We should be able to take people's statements as truth, but because there is now “your truth” and “my truth” instead of the truth, performance must be coupled with commitment. If you don't perform sufficiently for the crowd, how do we know you're really committed to what you say you believe in? The problem we see across the country is the same problem in religion at the Southern Baptist meeting, and it is the same problem in politics. I would suggest that not every hill can be a hill to die on and that there are lots of people who perform and aren't great at it. For example, look at pro-lifers. For years, Republican politicians have told pro-lifers they are against Planned Parenthood and they love babies. For years, those same Republicans funded Planned Parenthood and never fought to get rid of funding for Planned Parenthood.

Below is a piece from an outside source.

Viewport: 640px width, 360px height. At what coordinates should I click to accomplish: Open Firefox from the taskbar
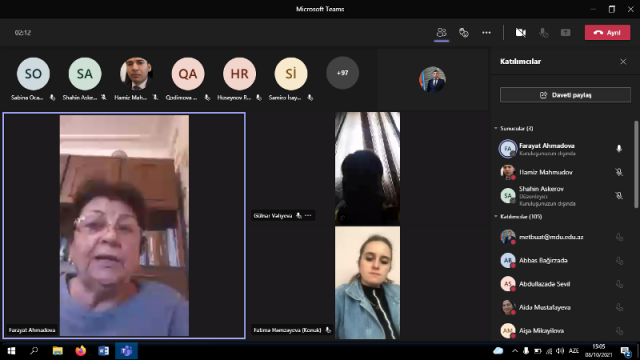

So they performed, they showed up and they kissed the babies. The real performance that mattered was their votes. People don't care about votes anymore. They care about performance. You see them on stage and they rail against the left. They scream at the left. They scream about Democrats. They have no Democratic friends. Pay no attention to their voting record. It's what they say on stages. It's their dog and pony show that matters. And so people get played. People can get played so easily at this point by performance. The silver tongue liar outperforms the truth-teller because the silver tongue liar is willing to whore himself out on the stage and perform so that you believe him even when he's lying to you. Many people lack the discernment to understand the quiet man who speaks truth is more powerful than the silver tongue liar who dances on stage. The crowd goes with the silver-tongued liar. They go with Barabbas instead of Jesus.

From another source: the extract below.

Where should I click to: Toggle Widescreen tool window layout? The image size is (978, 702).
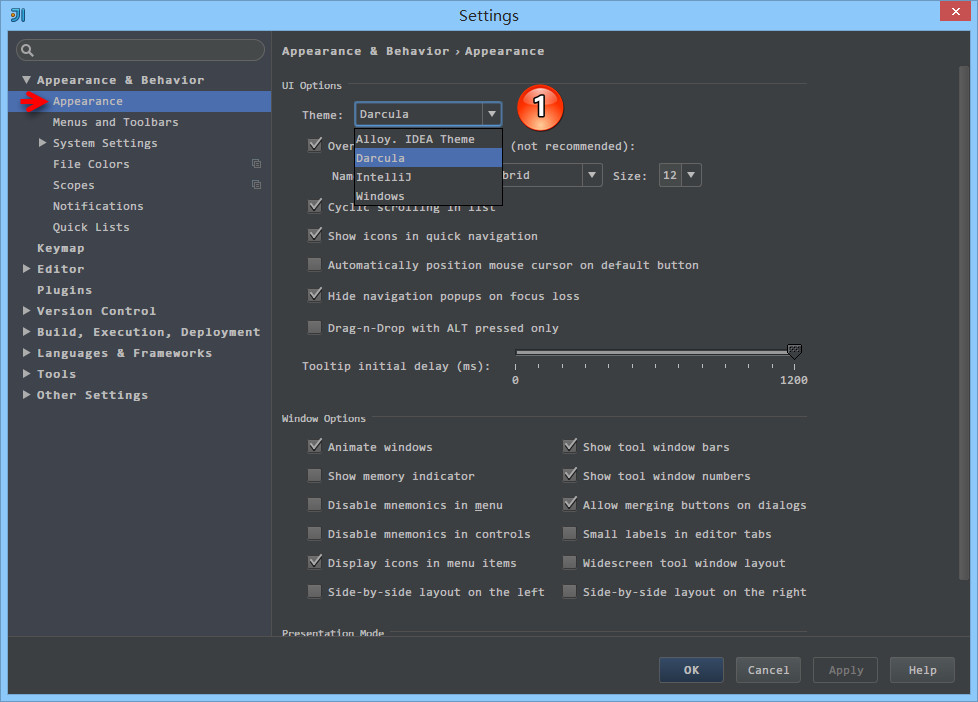point(570,563)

It is post-modernity. And it is impacting us across the country in every aspect of this country. It is people who want to be entertained in this shallow and vapid culture. But in this shallow and vapid culture, conservatives are actually making real gains and the media and the left are starting to notice. Naturally, the left is screaming racism. In this post-modern society, where everyone is fixated on what Washington does, and everyone is fixated on the performance of their favorite politician, behind the scenes working hard in small towns, conservatives are making some real inroads to change the hearts and minds of the American public on things like critical race theory. The left is starting to realize they're losing, and they're starting to scream through the media.
The only thing that seems to matter in the post-modern GOP is the performative leg-humping and total adoration of the Cult Leader, Donald Trump. Real conservatives are being thrown under the Trump bus because they do not express enough personal loyalty to the loser of the 2020 election, and because they had the integrity to not violate their oaths of office and support a coup and a mob trying to hang Mike Pence. Sorry but there's something wrong with this picture.
Well said. Let’s get back to Jesus Christ and Him crucified. All the rest is noise. The rub is we have to walk the walk of a dedicated Christian and not just talk about it. Not perform, but BE.